Our city is definitely one of diverse culture. The skyline is dotted with mosques, and yet I just returned from coffee with kids that belong on the beach in Cali. They cruise around in an old Volkswagen van, surf the days away, and smoke herb like it's candy. What a paradox, right? So it goes in this place. My compadre has been able to share Christ with them in the past, and we're scheduled to rendezvous tomorrow. Pray that we will be able to effectively communicate what the scriptures call "of first importance" and display it with our lives. 

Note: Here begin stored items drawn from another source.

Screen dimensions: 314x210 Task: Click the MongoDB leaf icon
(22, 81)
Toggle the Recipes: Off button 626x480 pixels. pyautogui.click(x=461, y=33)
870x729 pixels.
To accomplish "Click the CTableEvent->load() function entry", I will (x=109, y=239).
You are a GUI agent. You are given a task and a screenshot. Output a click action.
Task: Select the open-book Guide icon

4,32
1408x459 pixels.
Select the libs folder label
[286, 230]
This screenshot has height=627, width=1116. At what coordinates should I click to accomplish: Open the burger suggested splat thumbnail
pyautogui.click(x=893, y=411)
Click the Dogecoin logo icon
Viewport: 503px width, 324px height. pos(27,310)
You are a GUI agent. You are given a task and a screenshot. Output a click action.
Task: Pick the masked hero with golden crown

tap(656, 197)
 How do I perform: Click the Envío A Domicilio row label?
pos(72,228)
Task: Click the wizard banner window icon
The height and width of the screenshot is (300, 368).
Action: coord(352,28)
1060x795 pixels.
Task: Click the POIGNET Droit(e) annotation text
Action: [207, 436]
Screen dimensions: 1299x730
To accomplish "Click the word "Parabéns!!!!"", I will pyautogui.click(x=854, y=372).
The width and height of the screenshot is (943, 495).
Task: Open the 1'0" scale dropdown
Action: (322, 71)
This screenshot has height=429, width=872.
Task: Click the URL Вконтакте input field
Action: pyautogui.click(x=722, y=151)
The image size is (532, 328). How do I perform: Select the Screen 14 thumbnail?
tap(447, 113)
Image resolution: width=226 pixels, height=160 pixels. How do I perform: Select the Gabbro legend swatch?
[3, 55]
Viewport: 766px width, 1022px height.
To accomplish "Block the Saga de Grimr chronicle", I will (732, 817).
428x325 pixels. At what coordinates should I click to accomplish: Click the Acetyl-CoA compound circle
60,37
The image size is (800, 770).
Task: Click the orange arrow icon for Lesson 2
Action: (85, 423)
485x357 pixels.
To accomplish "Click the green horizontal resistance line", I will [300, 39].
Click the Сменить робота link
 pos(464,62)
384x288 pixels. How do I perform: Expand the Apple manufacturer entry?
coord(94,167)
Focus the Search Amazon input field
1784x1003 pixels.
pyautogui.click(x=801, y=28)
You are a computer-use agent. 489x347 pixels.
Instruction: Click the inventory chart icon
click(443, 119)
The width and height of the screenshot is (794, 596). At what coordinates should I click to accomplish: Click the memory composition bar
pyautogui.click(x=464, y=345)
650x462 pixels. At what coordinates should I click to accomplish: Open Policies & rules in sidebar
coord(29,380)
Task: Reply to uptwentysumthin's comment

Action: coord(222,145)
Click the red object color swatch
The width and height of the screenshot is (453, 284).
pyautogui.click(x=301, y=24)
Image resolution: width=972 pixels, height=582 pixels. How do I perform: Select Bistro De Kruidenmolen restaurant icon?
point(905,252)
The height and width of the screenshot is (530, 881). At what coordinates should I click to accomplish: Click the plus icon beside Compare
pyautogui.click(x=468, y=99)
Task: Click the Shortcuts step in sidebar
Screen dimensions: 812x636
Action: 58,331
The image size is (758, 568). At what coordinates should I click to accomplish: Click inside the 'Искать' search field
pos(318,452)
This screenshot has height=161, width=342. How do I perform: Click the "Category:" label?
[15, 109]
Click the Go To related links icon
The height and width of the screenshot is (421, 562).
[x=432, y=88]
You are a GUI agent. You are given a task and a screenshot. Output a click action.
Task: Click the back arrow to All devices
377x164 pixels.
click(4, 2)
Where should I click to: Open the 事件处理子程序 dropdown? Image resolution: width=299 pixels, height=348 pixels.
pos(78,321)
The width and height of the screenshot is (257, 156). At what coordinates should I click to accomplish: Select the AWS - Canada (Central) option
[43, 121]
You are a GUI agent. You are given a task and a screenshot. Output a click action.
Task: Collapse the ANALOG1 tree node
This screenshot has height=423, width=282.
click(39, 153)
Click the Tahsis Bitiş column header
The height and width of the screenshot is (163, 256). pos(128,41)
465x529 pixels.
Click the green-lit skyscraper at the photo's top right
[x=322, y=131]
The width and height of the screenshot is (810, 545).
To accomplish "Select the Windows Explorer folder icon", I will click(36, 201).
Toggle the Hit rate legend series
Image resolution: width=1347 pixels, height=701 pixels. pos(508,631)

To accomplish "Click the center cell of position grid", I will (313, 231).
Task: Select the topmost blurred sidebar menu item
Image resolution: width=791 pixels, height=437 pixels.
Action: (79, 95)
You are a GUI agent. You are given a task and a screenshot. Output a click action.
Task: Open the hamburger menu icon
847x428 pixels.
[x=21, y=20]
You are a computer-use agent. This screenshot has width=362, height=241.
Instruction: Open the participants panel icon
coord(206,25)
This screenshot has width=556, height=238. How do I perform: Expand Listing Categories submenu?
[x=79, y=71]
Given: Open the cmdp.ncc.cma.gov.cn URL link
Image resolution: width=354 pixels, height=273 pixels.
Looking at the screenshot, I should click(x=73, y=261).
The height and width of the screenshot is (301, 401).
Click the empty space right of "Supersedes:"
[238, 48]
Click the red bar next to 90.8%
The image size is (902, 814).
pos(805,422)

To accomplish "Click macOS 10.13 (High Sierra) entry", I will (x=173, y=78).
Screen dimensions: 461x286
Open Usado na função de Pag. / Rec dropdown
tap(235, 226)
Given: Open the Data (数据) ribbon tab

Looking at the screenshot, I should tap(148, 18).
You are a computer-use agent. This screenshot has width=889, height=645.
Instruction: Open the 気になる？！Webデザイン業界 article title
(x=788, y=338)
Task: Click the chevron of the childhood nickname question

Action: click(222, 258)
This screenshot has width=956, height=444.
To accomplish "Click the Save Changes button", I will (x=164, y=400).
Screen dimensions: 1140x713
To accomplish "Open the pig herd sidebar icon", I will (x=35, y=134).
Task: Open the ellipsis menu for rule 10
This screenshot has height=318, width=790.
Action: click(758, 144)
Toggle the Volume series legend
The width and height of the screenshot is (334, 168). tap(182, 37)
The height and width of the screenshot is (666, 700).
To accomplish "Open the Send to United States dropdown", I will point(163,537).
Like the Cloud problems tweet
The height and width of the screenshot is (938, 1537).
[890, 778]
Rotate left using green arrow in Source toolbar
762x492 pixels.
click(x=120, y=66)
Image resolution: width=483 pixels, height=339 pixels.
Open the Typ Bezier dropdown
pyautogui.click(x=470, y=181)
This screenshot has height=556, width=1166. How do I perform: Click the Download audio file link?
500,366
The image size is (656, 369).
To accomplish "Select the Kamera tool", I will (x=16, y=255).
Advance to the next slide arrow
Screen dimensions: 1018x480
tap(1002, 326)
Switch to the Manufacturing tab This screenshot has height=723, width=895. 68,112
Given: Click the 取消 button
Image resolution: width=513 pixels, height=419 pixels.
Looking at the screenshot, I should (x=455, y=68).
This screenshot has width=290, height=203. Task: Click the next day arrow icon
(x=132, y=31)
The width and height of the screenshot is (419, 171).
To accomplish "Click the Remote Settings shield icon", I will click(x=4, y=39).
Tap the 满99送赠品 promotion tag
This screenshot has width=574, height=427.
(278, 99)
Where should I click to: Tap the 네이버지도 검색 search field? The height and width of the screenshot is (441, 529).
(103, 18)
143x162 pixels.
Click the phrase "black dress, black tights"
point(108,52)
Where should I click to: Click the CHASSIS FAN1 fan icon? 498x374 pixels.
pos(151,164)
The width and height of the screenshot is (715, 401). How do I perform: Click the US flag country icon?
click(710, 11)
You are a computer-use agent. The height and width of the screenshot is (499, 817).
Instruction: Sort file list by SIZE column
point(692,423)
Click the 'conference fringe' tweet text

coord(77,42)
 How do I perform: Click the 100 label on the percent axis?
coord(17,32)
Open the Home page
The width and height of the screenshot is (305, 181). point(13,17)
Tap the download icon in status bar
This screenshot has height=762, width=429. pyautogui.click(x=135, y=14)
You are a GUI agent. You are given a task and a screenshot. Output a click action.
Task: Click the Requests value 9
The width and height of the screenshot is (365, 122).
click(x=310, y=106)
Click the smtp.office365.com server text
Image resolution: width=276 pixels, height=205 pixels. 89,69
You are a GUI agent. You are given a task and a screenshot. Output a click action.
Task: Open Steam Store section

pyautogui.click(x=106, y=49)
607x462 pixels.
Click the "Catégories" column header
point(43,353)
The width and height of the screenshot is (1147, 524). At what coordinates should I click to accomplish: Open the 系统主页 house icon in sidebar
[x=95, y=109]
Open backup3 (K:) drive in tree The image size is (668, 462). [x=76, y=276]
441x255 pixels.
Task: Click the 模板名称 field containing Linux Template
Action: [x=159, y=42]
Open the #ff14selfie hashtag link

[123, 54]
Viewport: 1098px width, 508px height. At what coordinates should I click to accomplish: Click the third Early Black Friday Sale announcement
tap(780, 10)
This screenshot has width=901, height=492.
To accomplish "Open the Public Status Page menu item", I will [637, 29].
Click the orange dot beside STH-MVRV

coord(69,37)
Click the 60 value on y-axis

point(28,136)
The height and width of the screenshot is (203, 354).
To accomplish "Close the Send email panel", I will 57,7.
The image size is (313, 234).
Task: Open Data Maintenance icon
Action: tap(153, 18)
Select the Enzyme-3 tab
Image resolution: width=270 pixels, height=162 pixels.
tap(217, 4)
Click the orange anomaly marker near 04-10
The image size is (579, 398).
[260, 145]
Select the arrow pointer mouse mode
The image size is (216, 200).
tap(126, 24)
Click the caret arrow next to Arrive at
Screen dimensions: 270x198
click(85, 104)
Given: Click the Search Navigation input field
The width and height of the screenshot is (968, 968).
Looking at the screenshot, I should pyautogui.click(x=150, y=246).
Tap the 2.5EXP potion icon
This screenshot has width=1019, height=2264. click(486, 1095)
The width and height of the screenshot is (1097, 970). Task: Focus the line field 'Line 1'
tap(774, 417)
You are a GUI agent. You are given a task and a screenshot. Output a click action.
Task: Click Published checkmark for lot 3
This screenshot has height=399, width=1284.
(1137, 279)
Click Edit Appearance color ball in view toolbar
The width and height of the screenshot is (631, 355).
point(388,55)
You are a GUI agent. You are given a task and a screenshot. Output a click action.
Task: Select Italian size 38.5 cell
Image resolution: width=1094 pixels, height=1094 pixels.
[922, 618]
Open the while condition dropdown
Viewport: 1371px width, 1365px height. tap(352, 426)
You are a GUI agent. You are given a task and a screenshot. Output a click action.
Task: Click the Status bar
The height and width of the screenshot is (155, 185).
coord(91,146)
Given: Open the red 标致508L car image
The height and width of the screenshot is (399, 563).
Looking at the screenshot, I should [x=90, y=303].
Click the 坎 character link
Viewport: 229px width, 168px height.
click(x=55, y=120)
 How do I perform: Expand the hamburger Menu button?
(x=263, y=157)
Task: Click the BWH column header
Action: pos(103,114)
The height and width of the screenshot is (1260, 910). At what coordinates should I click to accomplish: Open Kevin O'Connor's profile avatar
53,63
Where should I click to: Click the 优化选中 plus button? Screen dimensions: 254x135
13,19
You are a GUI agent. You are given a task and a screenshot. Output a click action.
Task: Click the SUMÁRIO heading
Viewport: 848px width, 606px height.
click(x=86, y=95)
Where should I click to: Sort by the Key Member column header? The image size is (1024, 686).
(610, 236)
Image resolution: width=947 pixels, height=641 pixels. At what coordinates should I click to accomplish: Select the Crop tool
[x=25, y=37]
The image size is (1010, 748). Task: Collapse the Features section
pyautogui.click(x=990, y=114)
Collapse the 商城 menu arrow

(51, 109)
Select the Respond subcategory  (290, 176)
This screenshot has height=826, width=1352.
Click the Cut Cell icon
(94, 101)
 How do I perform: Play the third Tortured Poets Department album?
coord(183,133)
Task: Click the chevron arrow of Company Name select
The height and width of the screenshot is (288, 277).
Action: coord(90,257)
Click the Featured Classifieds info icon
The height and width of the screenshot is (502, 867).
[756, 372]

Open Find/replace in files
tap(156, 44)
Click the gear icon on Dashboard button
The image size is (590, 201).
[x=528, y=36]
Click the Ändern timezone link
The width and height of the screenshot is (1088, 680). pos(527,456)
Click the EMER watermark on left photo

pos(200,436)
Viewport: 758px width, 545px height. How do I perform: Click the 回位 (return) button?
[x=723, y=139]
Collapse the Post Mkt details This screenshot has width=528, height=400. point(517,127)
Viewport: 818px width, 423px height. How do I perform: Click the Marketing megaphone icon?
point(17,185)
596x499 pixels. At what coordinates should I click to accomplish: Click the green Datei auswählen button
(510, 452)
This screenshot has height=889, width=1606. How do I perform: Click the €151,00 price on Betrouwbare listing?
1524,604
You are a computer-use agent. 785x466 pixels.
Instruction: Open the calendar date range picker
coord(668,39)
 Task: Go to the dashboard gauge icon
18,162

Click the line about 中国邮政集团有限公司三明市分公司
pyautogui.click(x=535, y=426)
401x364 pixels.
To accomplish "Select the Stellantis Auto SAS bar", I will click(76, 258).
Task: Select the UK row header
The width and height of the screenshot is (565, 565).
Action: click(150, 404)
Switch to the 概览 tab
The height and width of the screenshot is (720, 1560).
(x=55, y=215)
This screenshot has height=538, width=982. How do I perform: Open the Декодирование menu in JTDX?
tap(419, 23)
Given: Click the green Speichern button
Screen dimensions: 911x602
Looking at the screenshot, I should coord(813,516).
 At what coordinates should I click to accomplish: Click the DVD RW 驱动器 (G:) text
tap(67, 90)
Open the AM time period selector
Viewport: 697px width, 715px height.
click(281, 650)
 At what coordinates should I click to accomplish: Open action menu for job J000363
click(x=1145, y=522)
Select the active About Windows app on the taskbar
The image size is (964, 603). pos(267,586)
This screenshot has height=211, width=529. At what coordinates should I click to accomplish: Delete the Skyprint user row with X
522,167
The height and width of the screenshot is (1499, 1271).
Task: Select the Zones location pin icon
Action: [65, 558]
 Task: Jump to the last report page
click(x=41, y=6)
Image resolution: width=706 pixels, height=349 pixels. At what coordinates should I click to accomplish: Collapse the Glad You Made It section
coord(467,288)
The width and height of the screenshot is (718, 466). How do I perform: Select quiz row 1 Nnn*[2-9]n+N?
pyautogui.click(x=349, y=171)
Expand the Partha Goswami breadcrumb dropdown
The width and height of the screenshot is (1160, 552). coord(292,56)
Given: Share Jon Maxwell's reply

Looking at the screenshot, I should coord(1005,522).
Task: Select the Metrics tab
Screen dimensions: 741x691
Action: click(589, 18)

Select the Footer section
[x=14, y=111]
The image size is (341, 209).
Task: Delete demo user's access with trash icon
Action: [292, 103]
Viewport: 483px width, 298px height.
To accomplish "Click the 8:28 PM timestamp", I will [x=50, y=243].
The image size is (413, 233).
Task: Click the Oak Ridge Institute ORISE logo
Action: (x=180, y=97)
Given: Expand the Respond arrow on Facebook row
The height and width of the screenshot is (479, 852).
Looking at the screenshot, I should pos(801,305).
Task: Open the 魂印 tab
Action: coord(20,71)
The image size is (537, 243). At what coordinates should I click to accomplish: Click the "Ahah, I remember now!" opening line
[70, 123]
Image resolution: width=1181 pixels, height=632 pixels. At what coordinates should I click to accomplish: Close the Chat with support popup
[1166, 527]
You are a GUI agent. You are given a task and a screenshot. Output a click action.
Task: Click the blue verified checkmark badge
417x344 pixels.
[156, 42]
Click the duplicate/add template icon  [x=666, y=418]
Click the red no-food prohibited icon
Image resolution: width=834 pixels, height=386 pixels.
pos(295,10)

Lately I've been experiencing problems with my back, and I will more than likely be forced to return home at the halfway point of the summer. Most of you know that I had surgery over spring break, and now there are complications that have worsened since my arrival here. As you can imagine, this is extremely frustrating for me. We planned and planned, raised all of our support, finally arrived and now it will all have to be cut short. (at least for me) 

I'll be honest. It feels as though I'm letting all those who have supported me down. The plan was not for me to be here for a month; it was to be here for the entire summer. However, for whatever reason God has seen fit to cause this situation to occur. He is sovereign. I really can't question the twists and turns of my life, because I know that God has a higher purpose in every situation. 

Hopefully you guys all understand my heart; I absolutely do not want to leave. I came here with a plan, and leaving early was not a part of it. My understanding was that my back would improve with time, but it has deteriorated. As I said before, God is sovereign over all things. 

My plan now is to make the most of the time that I have left. I've been able to share the gospel with several people, but you can pray that I will have many more opportunities. That reminds me, pray for a guy that works here in our office, Mbark. (Mu-bar-ak) Believe it or not - he's a postmodern agnostic. I was able to share my testimony with him the other day and many others have done the same. Basically, his god is his mind. Pray that God shatters his confidence in his own wisdom and allows him to know Jesus. 

That's all for tonight. Cease not your prayers. B-salama...goodbye. 


2 comments:

Coach Paul Whitt said...

praying for you Cole - Jer. 29:11 "For I know the plans I have for you," declares the LORD, "plans to prosper you and not to harm you, plans to give you hope and a future."

David said...

We will pray with you, Cole, as you seek to rest in God's providence and sovereign will.